Teams can build plans faster, see risks earlier, and adjust while there's still time to act, without adding heavier process or new workflows.
In this release
- Build plans faster and see risks earlier with capacity projections that show if you’re overloaded, release scope visible where you work, and timeline warnings that flag cross-team coordination issues before deadlines slip.
- Navigate sprints more efficiently by collapsing and expanding sprints to focus on what matters, browsing past sprints to see what shipped, and tracking how items moved through sprints over time.
- Coordinate with teammates through contextual notifications by mentioning users in comments to pull them into conversations, with intelligent batching that reduces email noise.

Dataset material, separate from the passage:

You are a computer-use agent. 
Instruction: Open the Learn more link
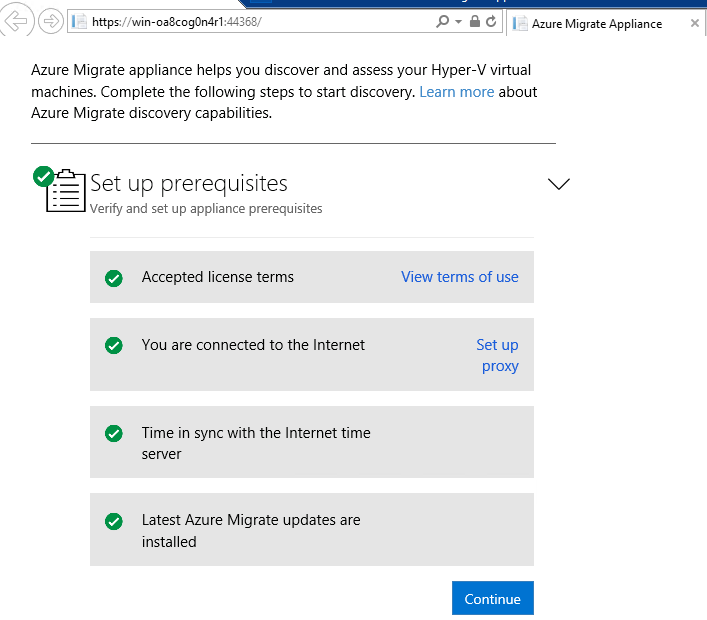tap(457, 92)
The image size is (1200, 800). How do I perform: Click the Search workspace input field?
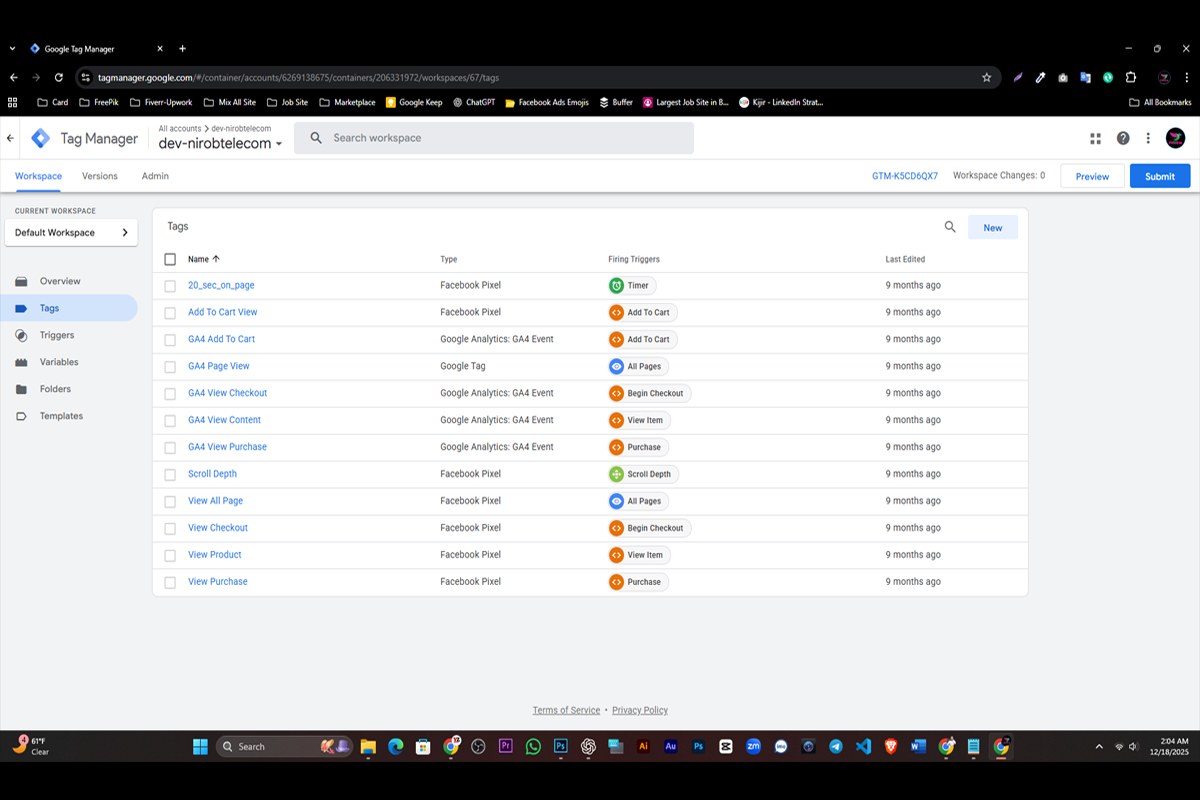tap(500, 138)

- Let AI coding assistants store context directly on backlog items with MCP resources that capture investigation notes and change summaries, making handoffs between sessions seamless.
- Polish daily workflows with clearer icons, saved graph preferences, streamlined story splitting, and the ability to paste images directly from your clipboard.
Those are just the highlights. Read on for the full details, or jump ahead to the sections you're most interested in.
On this page
- Planning intelligence and adaptive execution
- Managing sprints
- Collaboration
- AI-assisted development
- Usability improvements
- What's next
Planning intelligence and adaptive execution
These features use historical delivery data to help you build plans quickly and adjust as you execute—projecting capacity, flagging cross-team risks, and showing you mid-sprint whether you're on track, while there's still time to make tradeoffs.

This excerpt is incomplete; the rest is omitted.